Stored records
####

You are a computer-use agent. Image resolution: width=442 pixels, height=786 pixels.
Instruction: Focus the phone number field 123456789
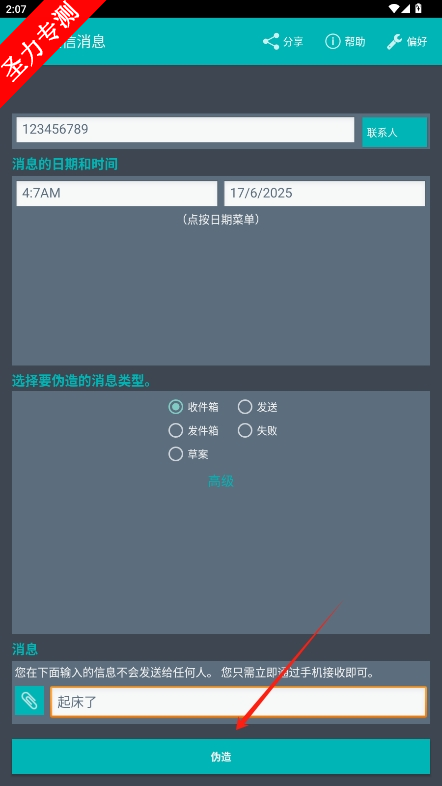tap(185, 130)
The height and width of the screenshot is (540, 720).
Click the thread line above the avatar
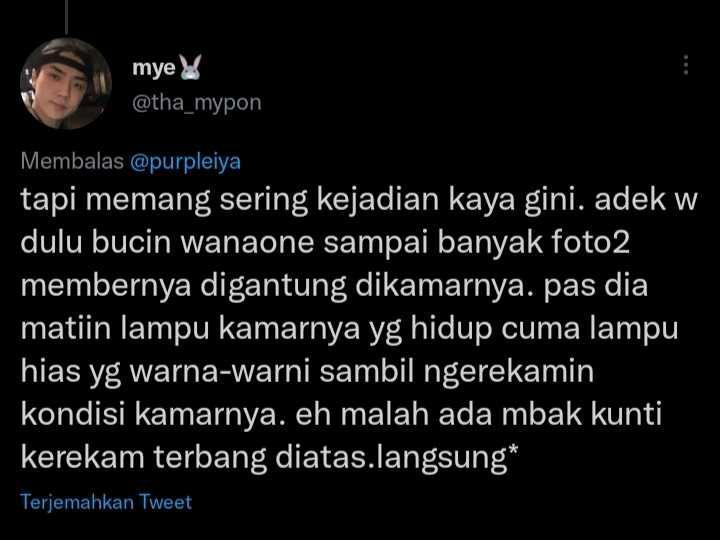click(x=67, y=17)
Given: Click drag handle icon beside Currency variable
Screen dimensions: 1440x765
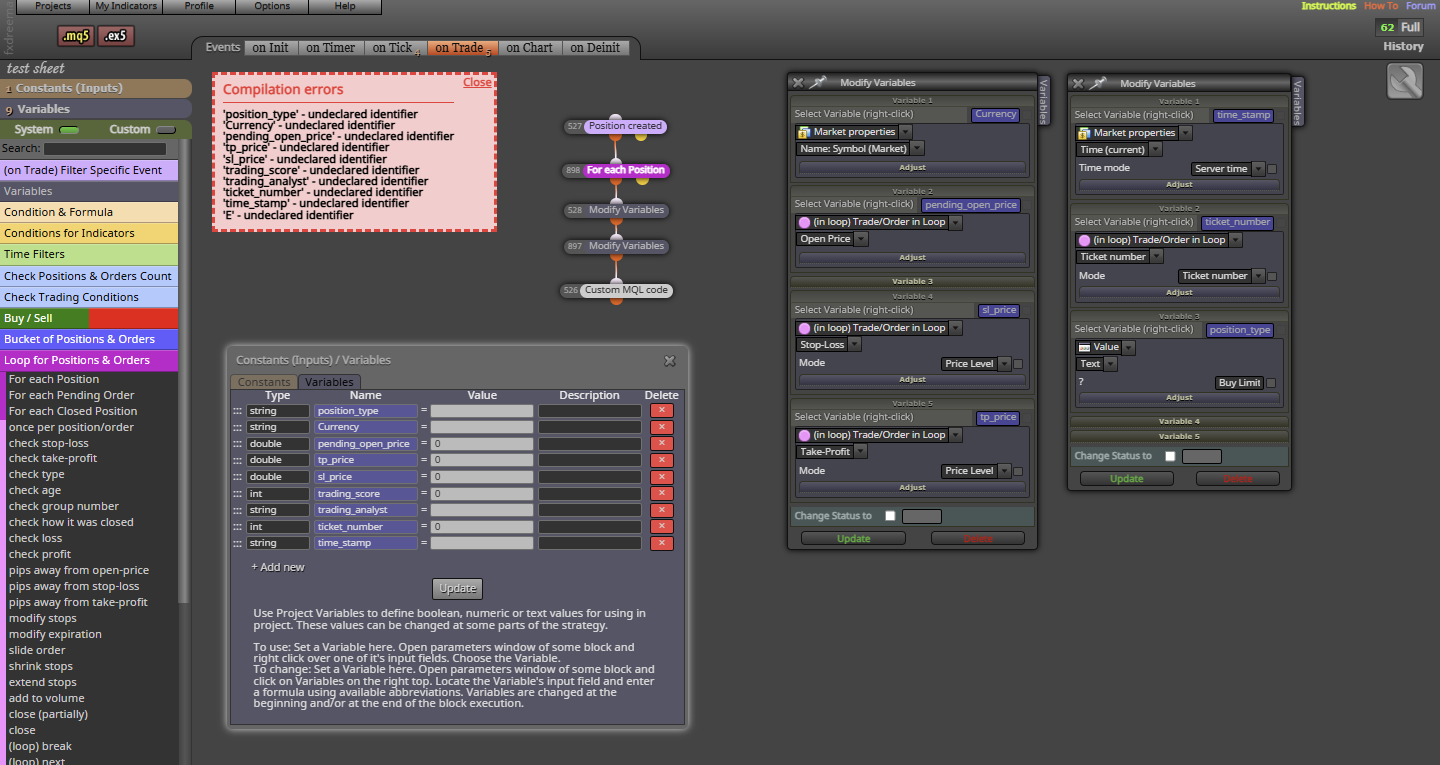Looking at the screenshot, I should coord(238,427).
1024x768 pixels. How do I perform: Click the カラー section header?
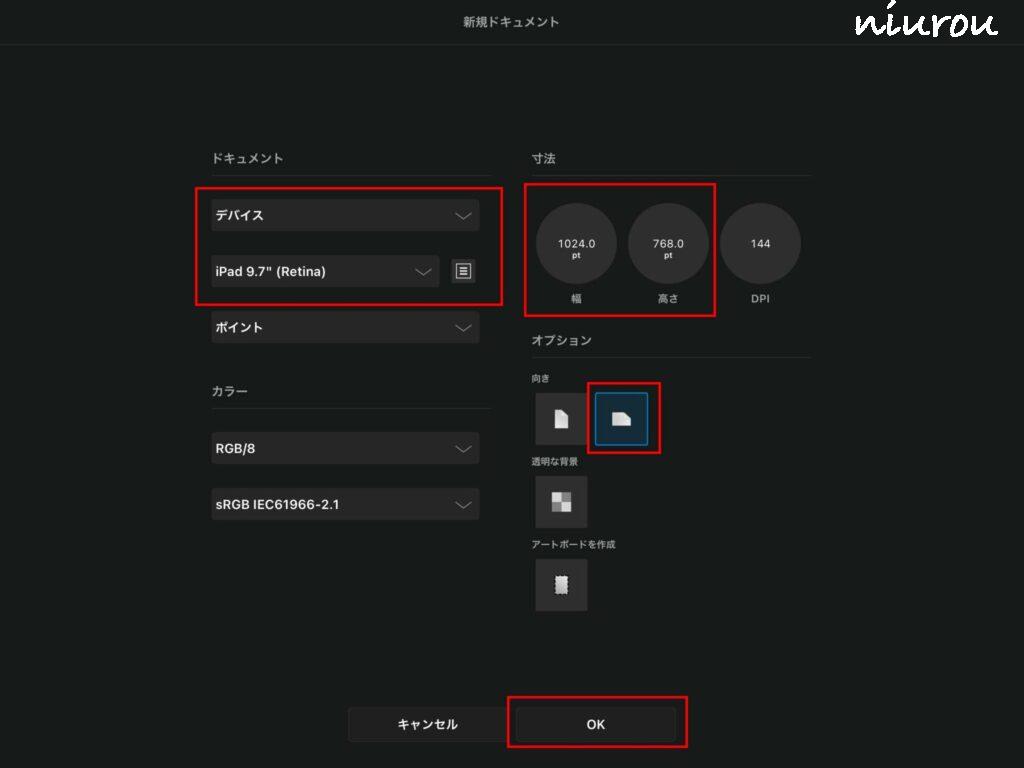pyautogui.click(x=229, y=391)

####

▶ **Work request**
Once the line containing "Given: Click drag" is found, it and every line through the end of the records above should be output exactly, with no pictures.

▶ **Your response**
Given: Click drag handle icon beside Currency variable
Screen dimensions: 1440x765
Looking at the screenshot, I should coord(238,427).
1024x768 pixels. How do I perform: Click the カラー section header?
pyautogui.click(x=229, y=391)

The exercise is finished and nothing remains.